Long-term use of proton pump inhibitors was found to alter the gut microbiota, specifically by increasing Firmicutes and decreasing Bacteroidetes, according to a recent study. Individuals who develop Clostridium difficile infection are known to have similar abundance of these microbes.
“It is possible that PPI-induced alterations in the fecal microbiome may create an environment that is more receptive to colonization and subsequent infection by C. difficile,” Laura E. Targownik, MD, MSHS, and Charles N. Bernstein, MD, both from University of Manitoba, and colleagues wrote. “Therefore, we aimed to evaluate the characteristics of the fecal microbiome which are associated with long-term PPI use, with particular attention as to whether these changes may plausibly increase the susceptibility to CDI.”
Laura E. Targownik
Charles N. Bernstein
The researchers performed microbiological analyses of stool samples from 32 long-term PPI users ( 5 years) and 29 controls identified using a population-based database, and compared the two groups using hierarchical clustering at the genus level with alpha and beta diversity measures.
They found no significant differences in alpha diversity, or microbial diversity within each sample, although there appeared to be a wider distribution of diversities among non-users. After controlling for potential confounders, including medication status, sex, age and High Food Diversity index, analysis at the phylum level showed PPI users had decreased abundance of Bacteroidetes (P < .007) and increased abundance of Firmicutes (P < .008), and analysis at the species level showed PPI users had increased Holdemania filiformis (P < .0047) and decreased Pseudoflavonifractor capillosus (P < .016).
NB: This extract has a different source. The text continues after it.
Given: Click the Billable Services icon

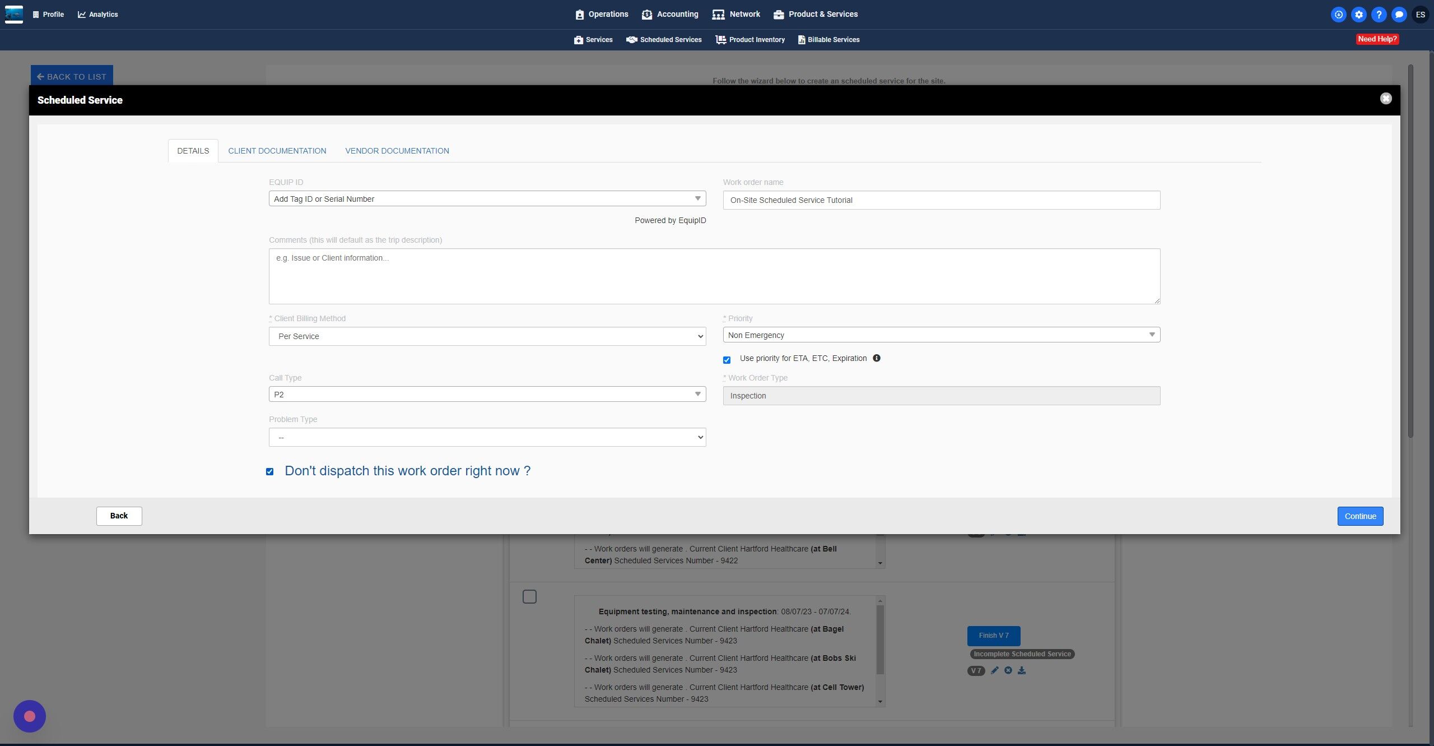Looking at the screenshot, I should coord(801,40).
“Overall, this study demonstrates that long-term PPI users do not manifest changes in their gut microbiome that would obviously pre-dispose to the development of CDI or other enteric infections,” the researchers concluded. “However, long-term PPI users do have some gut microbiome alterations but it remains to be proven if these changes have adverse effects on health. Further work is required to characterize the bacterial metabolites among PPI users, although at this point, a mechanism behind a causal association between PPI use and the development of CDI remains elusive.” – by Adam Leitenberger
Disclosure: Targownik reports she has received grant funding for investigator initiated research from Janssen Canada, AbbVie Canada and Pfizer Canada, and has served on advisory boards and/or speakers’ panels for Janssen Canada, Pfizer Canada and Takeda Canada. Bernstein reports he is supported in part by the Bingham Chair in Gastroenterology, has served on advisory boards for AbbVie Canada, Shire Canada and Takeda Canada, has consulted for Theradiag and Mylan Pharmaceuticals, has received educational grants from AbbVie Canada, Janssen Canada, Shire Canada and Takeda Canada, and has been on a speakers bureau for AbbVie Canada and Shire Canada. Please see the full study for a list of all other researchers’ relevant financial disclosures.